This exercise calls for the line with "You are a GUI", the line with "Le géant de", and all lines between them in the material below, output exactly and with no other lines.

* _Exercise data_
· · · · ·
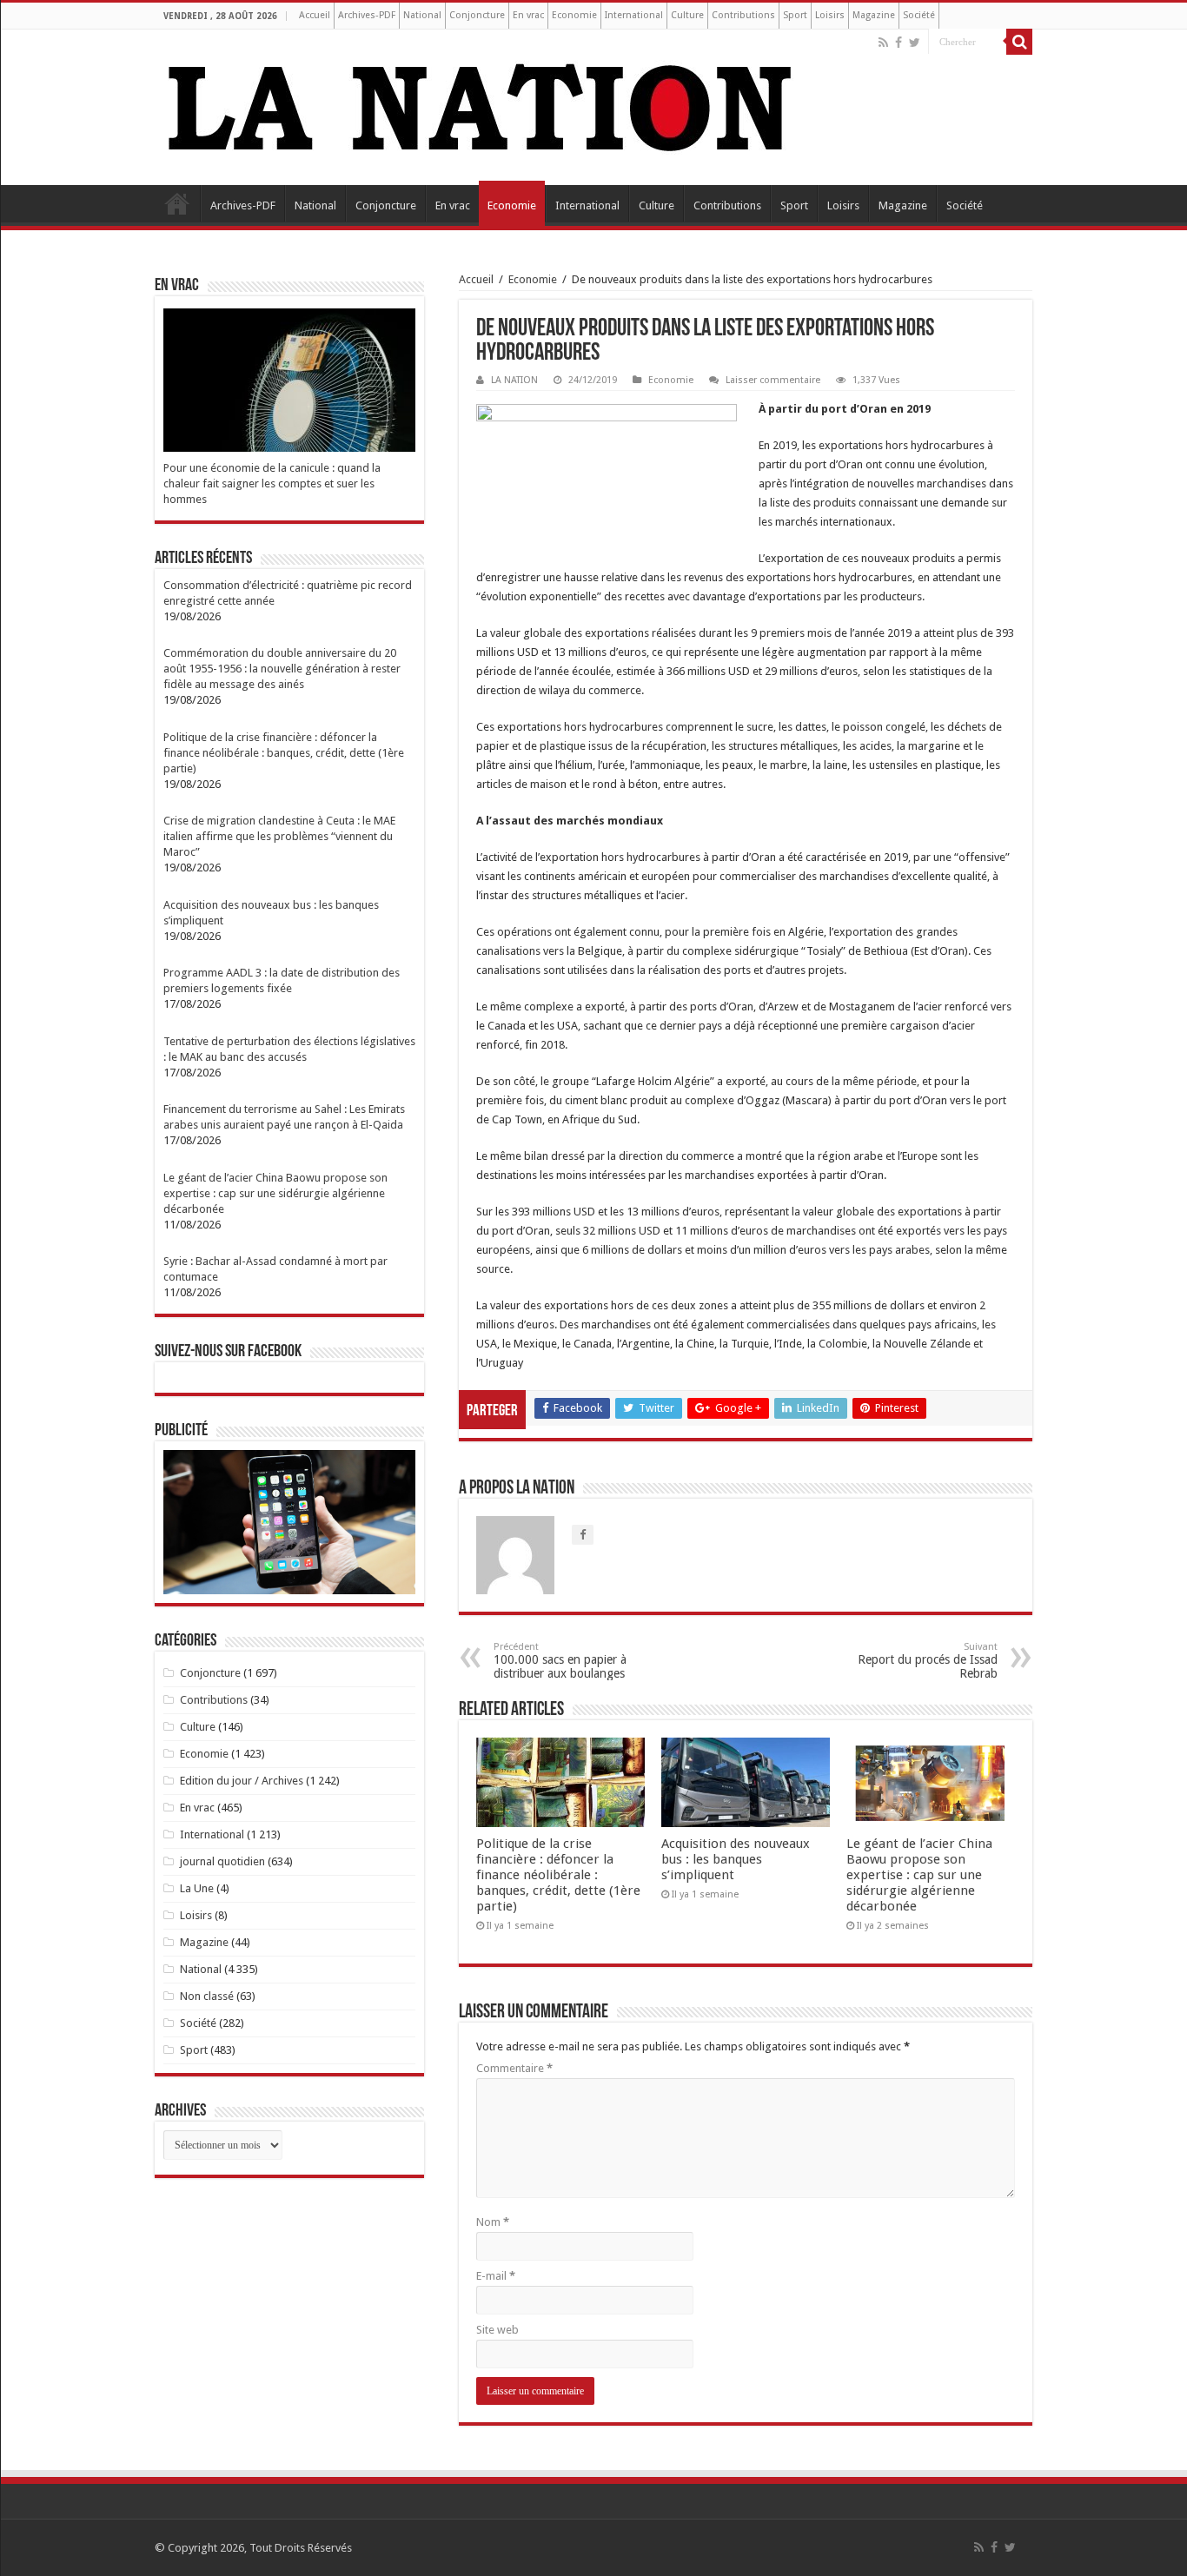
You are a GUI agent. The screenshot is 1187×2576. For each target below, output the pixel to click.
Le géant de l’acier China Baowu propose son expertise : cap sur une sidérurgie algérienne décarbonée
· · · · ·
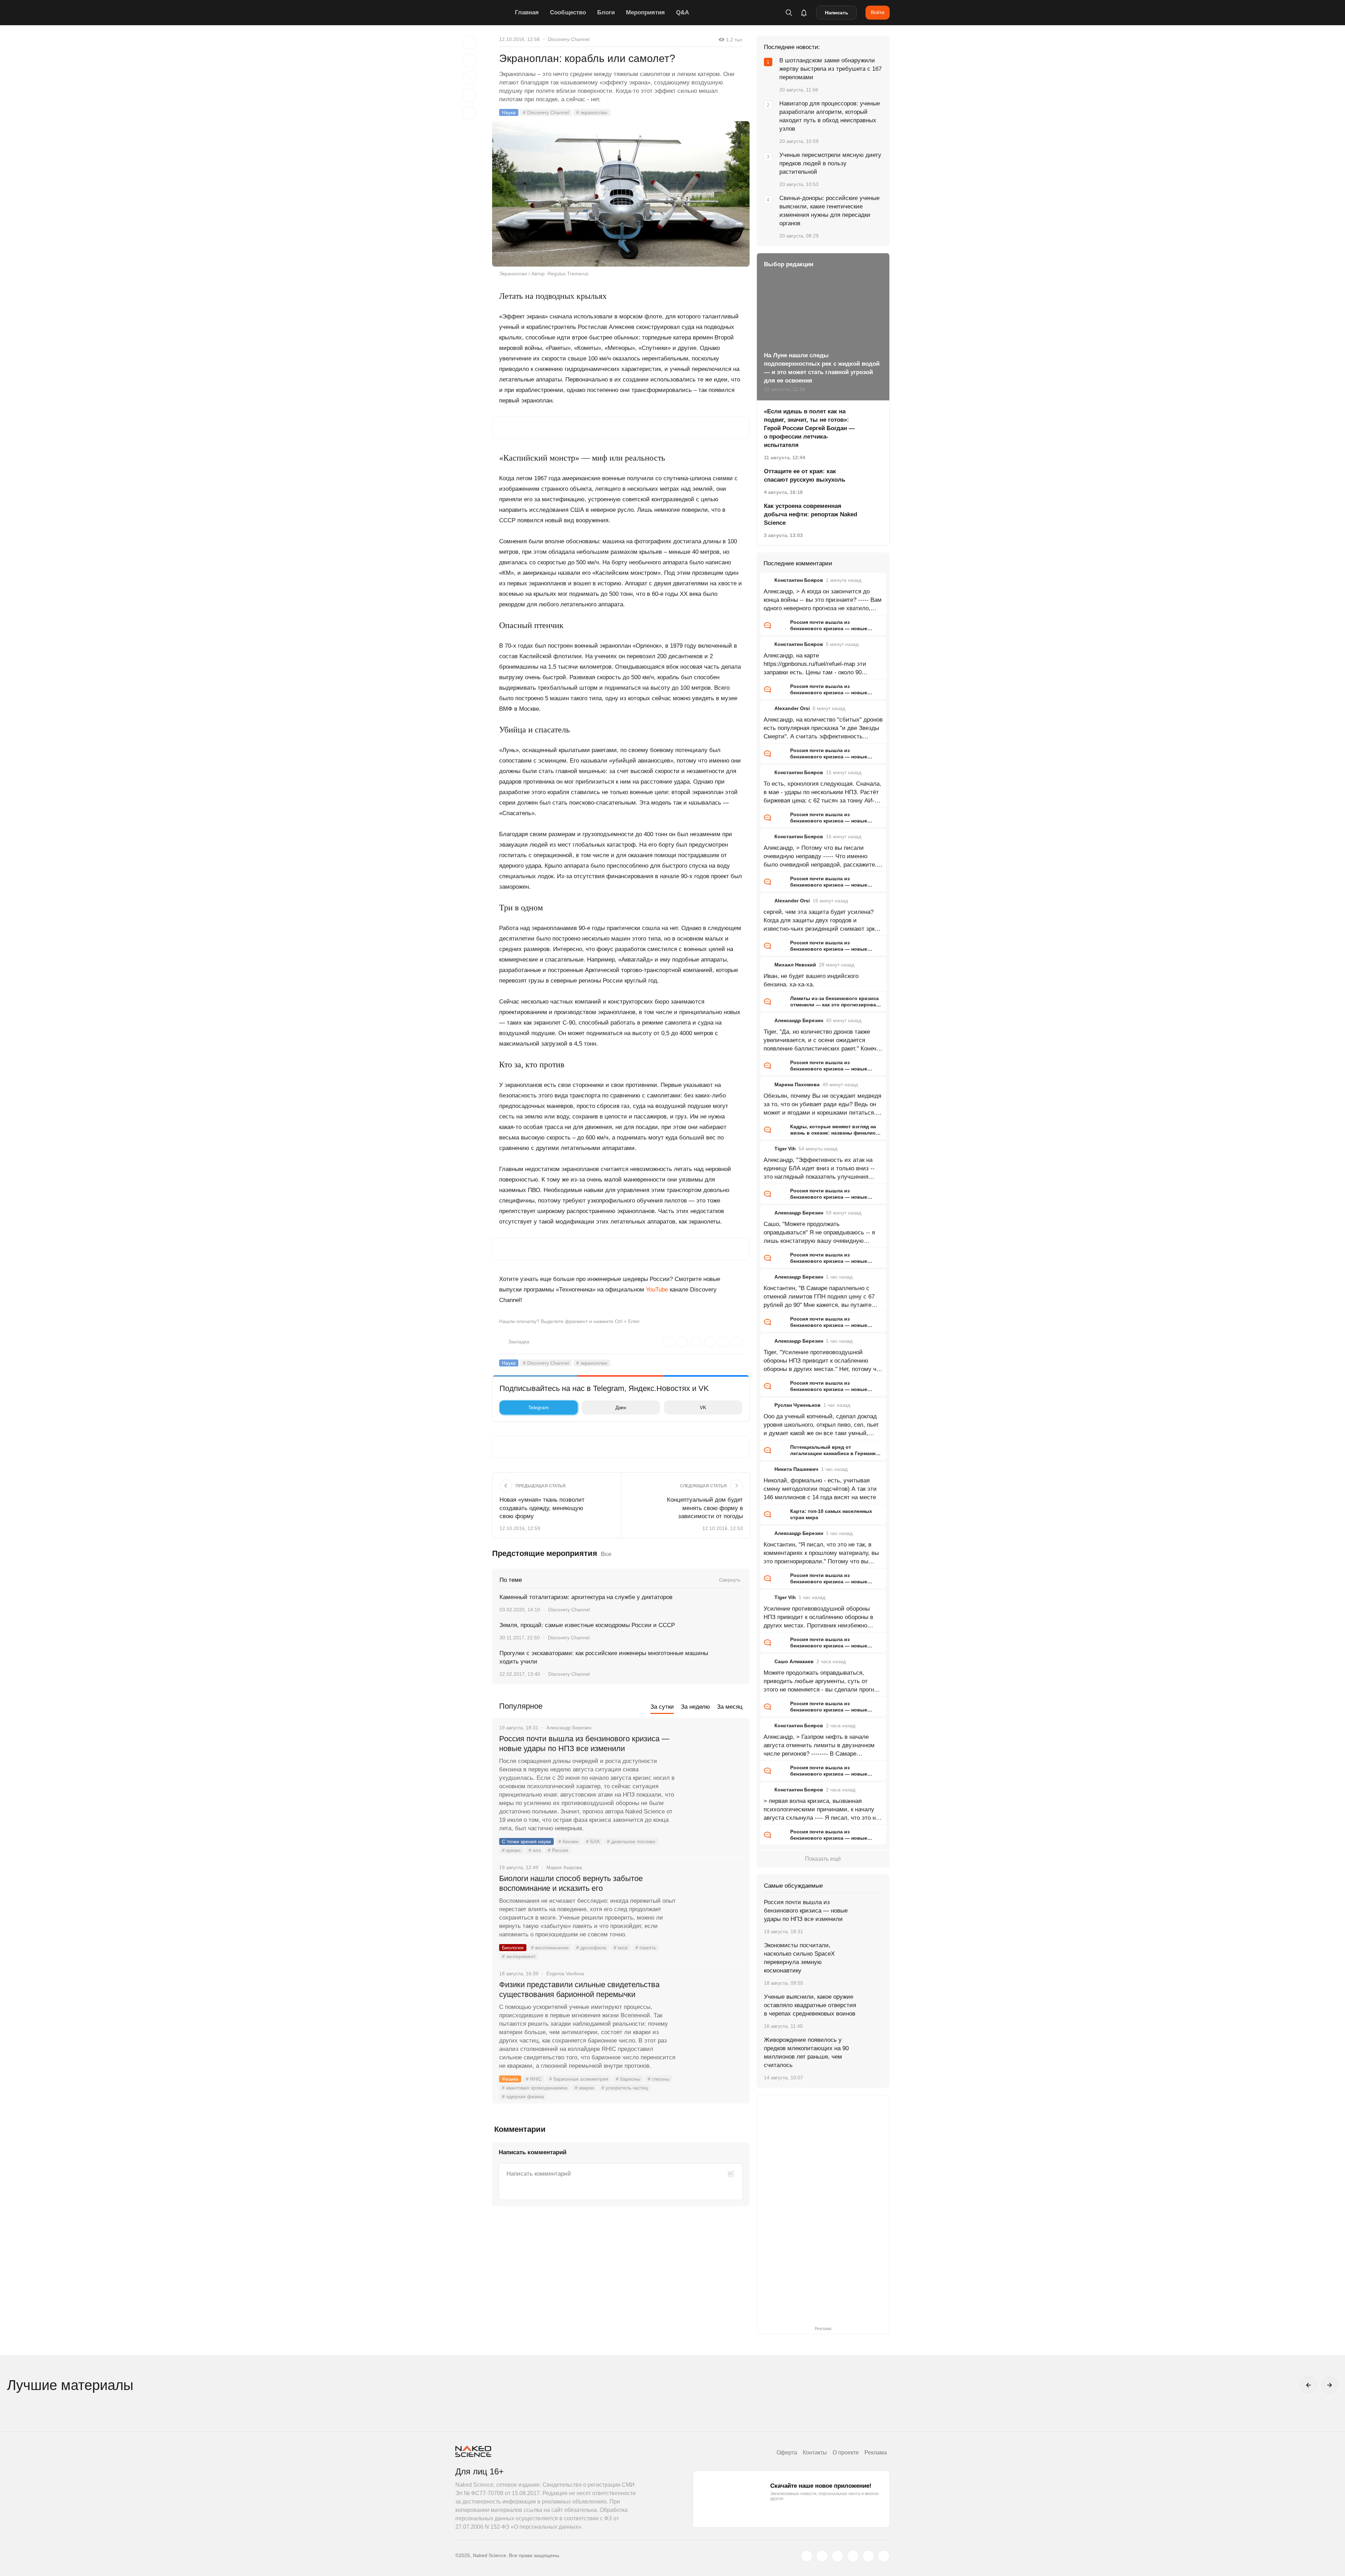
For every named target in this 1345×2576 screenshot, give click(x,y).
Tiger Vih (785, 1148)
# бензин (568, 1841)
· · · · ·
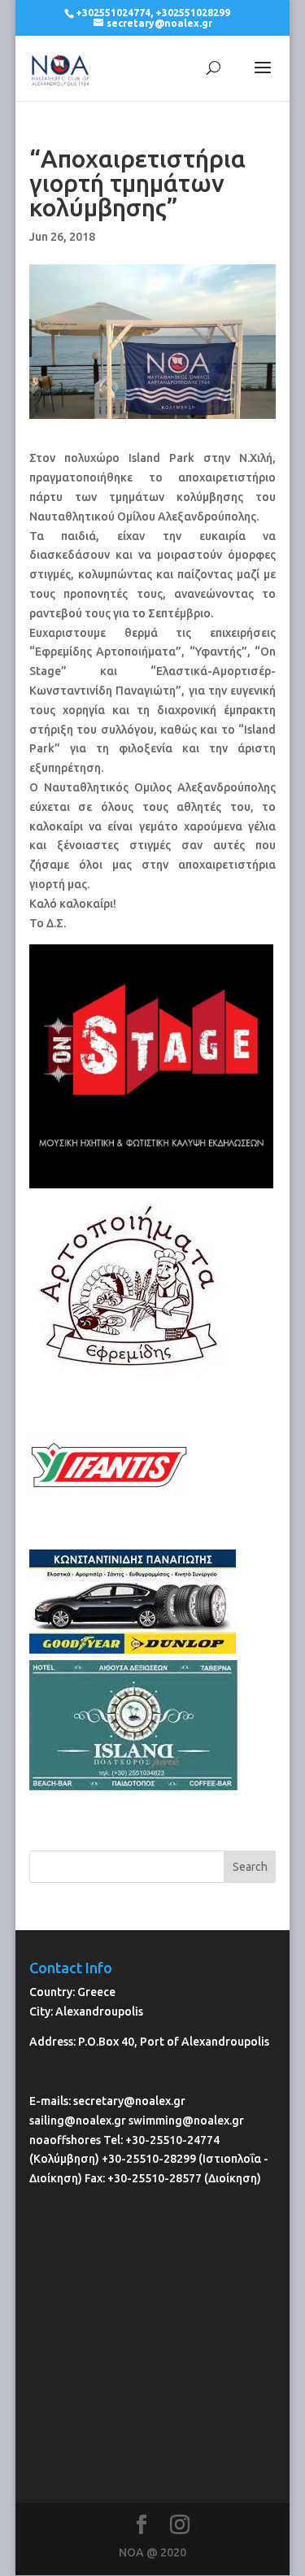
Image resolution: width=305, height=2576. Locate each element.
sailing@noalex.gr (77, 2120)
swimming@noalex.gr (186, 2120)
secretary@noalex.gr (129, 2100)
· · · · ·
* _Exercise result_
You are a GUI agent. The screenshot is 1187×2576. For each target below, output the pixel to click.
Le géant de l’acier China Baowu propose son expertise : cap sur une sidérurgie algérienne décarbonée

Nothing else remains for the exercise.